My husband and son are the big brains in the family, and I am going to pick my husband’s on this tonight- I may have to backpeddle (or might have better ammo) tomorrow. But to me the big picture is that the cost of ObamaCare is not only going to be in the wallet for most Americans, but in the ability to get quality care even if you have paid for it. That is an assumption, but no more unreasonable than the assumptions made by the CBO and those who take their projections as gospel. I have a lot of “HUH’s” that I don’t feel any better about after your post debunking the criticisms of the CBO on ObamaCare, markdart. I welcome any illumination!
This is another case of confusing language with these folks. The name of the section that you quoted from is, “The Budgetary Impact of Enacting the Reconciliation Proposal and H.R. 3590 Excluding Cash Flows of the Hospital Insurance Trust Fund”. The bill can be found here,
Patient Protection and Affordable Care Act
The Hospital Insurance (HI) trust fund is the fund from which Medicare Part A benefits are paid. The letter asked the director what would happen if this trust fund was excluded from the health care reform package. To make a long story short the answer is not good, don’t do it. The trust fund needs to stay with the health care reform package to make the numbers work and to keep Medicare Part A alive past 2017.

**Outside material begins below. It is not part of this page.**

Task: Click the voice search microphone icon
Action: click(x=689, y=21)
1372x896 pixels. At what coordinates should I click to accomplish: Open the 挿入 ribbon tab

The CBO letter that responds to the criticism you brought up states,
On the basis of the economic forecast and technical assumptions underlying CBO’s March 2009 baseline, CBO projected that, under current law, the HI trust fund would be exhausted—that is, the balance of the trust fund would decline to zero—during fiscal year 2017. Enacting the reconciliation proposal and the Senate-passed health bill would reduce net outlays for Part A of Medicare by $286 billion over the 2010–2019 period relative to that baseline, CBO estimates. Enacting that legislation would also increase HI payroll tax receipts by about $112 billion over that period, according to estimates by CBO and JCT. Together, those changes in outlays and revenues would diminish budget deficits and add $398 billion plus interest earnings to the trust fund’s balances over that 10-year period.
http://www.house.gov/budget_republicans/press/2007/pr20100319letter.pdf page 4 pdf
So, the health care reform bill adds $398 billion plus interest to the Medicare Part A trust fund. Under the previous law that trust fund would equal 0 in 2017. There is nothing in here about Medicare benefits.
My overall conclusion is that there is nothing in the specific arguments you made that IMO reinforces the criticisms you have. To the contrary, I think, without the health care reform intervention, your fears are more justified. However, I am open to and welcome more specific arguments to prove your case.